I have a pair of 10x42 Nikon Monarch's and am looking at purchasing another pair of binos. My wife has started to come and spot with me :thumbs: and she has noticed the difference in her cheaper binoculars. I have been looking at the sub $500 price range and have heard from some hunting buddies that they absolutely love the Hawke Frontier Ed 10x43's. Does anyone on here have any experience with Hawke Frontiers? I like the pricepoint and the fact that they have a tripod mount, heard good things about the glass. Thought I would see if anyone has any perspective.


----------



## wildliferyan (Jul 31, 2010)

I got my nikon monarchs off of camofire.com . They sometimes have great deals. They usually only have 5 things up at a time. But everything is normally around 50% off. Great gear. I have got a lot of my camo from there as well.


----------



## wildliferyan (Jul 31, 2010)

I love nikon stuff for the price. Another cheaper good brand is vortex. My brother absolutely loves vortex.


----------



## nocturnalenemy (Jun 26, 2011)

I have heard good things about the Hawke scopes on some of other forums. Seems like they compare pretty well to the Vortex Viper HDs, though they are quite a bit heavier. I'm not sure where they're made, but if they're Chinese, I think you can probably find some better Japanese glass or used Euro glass for similar money. No experience using them though.

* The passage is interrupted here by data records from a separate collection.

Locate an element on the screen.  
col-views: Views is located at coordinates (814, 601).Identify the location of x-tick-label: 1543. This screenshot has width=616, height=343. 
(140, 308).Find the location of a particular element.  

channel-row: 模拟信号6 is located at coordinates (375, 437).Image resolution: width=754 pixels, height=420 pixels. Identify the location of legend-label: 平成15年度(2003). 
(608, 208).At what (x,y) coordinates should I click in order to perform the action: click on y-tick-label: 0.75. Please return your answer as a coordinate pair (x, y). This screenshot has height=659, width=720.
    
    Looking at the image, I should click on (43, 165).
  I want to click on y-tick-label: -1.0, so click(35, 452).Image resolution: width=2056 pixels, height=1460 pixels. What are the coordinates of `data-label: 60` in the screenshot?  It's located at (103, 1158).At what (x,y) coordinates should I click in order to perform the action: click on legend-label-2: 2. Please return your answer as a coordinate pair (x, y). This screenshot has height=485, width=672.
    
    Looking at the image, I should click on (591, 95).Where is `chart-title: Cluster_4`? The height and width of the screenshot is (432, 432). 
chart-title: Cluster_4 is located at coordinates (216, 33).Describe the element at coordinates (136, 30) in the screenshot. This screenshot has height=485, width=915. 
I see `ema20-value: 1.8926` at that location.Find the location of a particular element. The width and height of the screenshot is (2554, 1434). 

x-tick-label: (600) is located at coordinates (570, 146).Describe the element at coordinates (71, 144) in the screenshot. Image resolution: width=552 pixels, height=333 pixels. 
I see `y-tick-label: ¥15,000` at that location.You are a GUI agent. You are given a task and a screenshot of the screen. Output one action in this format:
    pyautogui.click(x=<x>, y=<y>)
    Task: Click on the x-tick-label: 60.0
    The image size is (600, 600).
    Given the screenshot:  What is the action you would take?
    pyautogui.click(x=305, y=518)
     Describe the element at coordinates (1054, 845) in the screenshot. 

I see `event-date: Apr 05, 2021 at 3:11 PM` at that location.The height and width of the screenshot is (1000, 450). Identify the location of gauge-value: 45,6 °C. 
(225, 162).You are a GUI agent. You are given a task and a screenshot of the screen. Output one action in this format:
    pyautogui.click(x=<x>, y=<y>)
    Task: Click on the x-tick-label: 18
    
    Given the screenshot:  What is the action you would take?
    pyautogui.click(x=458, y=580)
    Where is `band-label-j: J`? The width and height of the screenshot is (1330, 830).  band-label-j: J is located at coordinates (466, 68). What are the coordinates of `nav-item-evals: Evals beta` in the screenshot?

I've got a pair of upper end Leupolds that compare really well with the sub $500 glass that I've listed on here for sale. These were my backup pair while my others were sent in for cleaning. Good glass. You can find my ad in the trading post. PM me if interested.


----------



## morvlorv (Mar 30, 2012)

i have a Hawke rifle scope, and I have nothing but great things to say about it, to the extent that when I get a new pair of binocs, I am going to give the hawkes a try.


----------



## carsonc1974 (Jul 23, 2012)

Check out Zenray. J Have Some HD primes, And My BIL has some ed3's both of us are happy


----------



## toymanator (Dec 29, 2010)

Had to post an update, I went to Cabela's and spent an hour and a half at the optics counter. It was on a day they said was "women's appreciation day" they gave my wife a lanyard and said anything she purchased they would give her employee pricing. This meant she ended up spending much more time at Cabela's than she bargained for... The "employee pricing" had more significant discounts on some items than others and optics wasn't enough to sway me. However I had enough buyers remorse that I ordered a pair of the Hawke Frontier ED's the next day. After leaving Cabela's I called a friend of mine who guides and has a pair of each (the Nikon Monarch's and Hawkes) For the price I can say it is hard to beat what you get with the Hawke Frontier's. The materials are comparable to the Nikon's I have and they actually outperform my Nikon's in low light. All that being said, I am still a big fan of Nikon's but for the money I am very pleased with my Hawke Frontier 10x43 ED's.


----------